We’ve all previously dealt with people on our paths who seemed to be heavily inclined to follow their weaknesses or project them on each of us. This has happened many times in all of our lives and in our musical paths as well. So this is a topic that hits a spot for all of us.
As you know, English has a bigger audience worldwide. Tell me, Amina, why did you choose to make it in French? Although it’s a nice touch with the English back vocals, still, you preferred French for verses.
Unfortunately, we parted ways with Amina, but originally the idea was from the rest of the band, in which we decided to use Amina’s fluency in French to do something different. We recently recruited Mary Darwish as our new vocalist so you can expect our next releases to be fully in English. We’re gonna try to work on something different for Mary’s vocals to make it a bit unique and see how that pans out.

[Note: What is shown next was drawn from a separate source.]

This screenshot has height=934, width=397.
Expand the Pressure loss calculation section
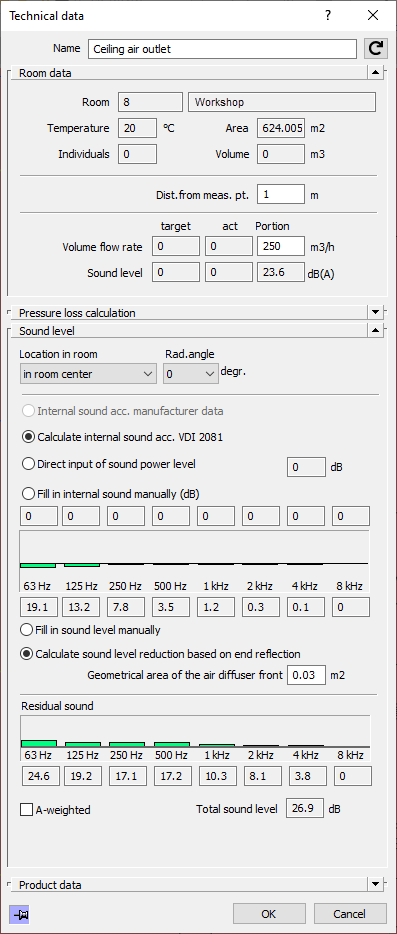click(375, 312)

The mixing and arrangement are really nice, were you using external plugins or you played it live?
We have our own gear to record with and we would meet in each other’s houses to finish the job in terms of structure. Most of the Bass was pure analogue as he is a total gear head. For guitars, the DI signal is recorded live and processed with external plugins. As for orchestration and Oud, they were external plugins with no live recording. The progressions were actually composed on guitar and written on a DAW with the plugins.
Tell me, Emmi. Is it your first time to join an oriental metal band? How did you reach the guys and started jamming with them?
Yes, it’s my first time playing metal! I wanted to find musicians in Cairo so I made a Facebook post, not specifying any genre, and Youssef replied to it saying there is an oriental/sludge metal project he was working on. Now, I had no idea what that meant concretely, but it sounded interesting and I was excited to try something new and to develop as a musician. And then once I met everyone and jammed with them I really enjoyed it. I thought there was a lot of potential in all the ideas everyone had and a lot of space for creativity so I was happy to join the band.
Well, you’re working on your album now, are you aiming to represent Egyptian mythology or will you focus on the Greek civilization only?
Actually, we’re writing currently on a theme with an emphasis on Nordic mythology. The theme is a mix of Agalloch’s album The Mantle, combined with Animals by Pink Floyd, mixed with Michel Foucault’s philosophy of discipline, torture and authority. We might add Egyptian Mythology down the road, but we’re unsure as we usually come up with the topics and lyrics after the instruments are done and dusted.
During your songwriting for the album, are you considering adding some solos?
The way the guitar area is divided into Amenta is not very defined. Neither Yahya nor Ismail are identified as a specific lead or rhythm guitarist. We are aiming to have solos down the road, but since we are both heavily involved in the songwriting process we prefer to put simple lead lines and let the ambient elements take the lead in grasping the listeners’ attention.
As usual, artists use live gigs to promote their music; still, this year seems unclear based on the current situation. Do you have any alternatives to promote for your releases?
Live shows are not very much in our interest right now in opposition to possible PR campaigns we are currently looking at to promote our album once it is released. We believe that a PR campaign will help us have a bigger reach worldwide, which seems like a more lucrative idea than having local live gigs. Of course, we all love getting on stage and playing live, but in terms of marketing our music, a PR campaign sounds much better.